DIRECTIONS FOR THIS TASK: Every record must appear in the answer exactly as it stands.

(Stored items)
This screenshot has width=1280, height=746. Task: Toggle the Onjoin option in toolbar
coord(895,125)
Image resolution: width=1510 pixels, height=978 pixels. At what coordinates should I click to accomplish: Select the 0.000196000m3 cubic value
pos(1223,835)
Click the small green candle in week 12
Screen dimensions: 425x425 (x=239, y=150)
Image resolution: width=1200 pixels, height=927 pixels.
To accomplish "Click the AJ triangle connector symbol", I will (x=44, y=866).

RESPONSE:
This screenshot has width=1280, height=746. Task: Toggle the Onjoin option in toolbar
coord(895,125)
Image resolution: width=1510 pixels, height=978 pixels. At what coordinates should I click to accomplish: Select the 0.000196000m3 cubic value
pos(1223,835)
Click the small green candle in week 12
Screen dimensions: 425x425 (x=239, y=150)
Image resolution: width=1200 pixels, height=927 pixels.
To accomplish "Click the AJ triangle connector symbol", I will (x=44, y=866).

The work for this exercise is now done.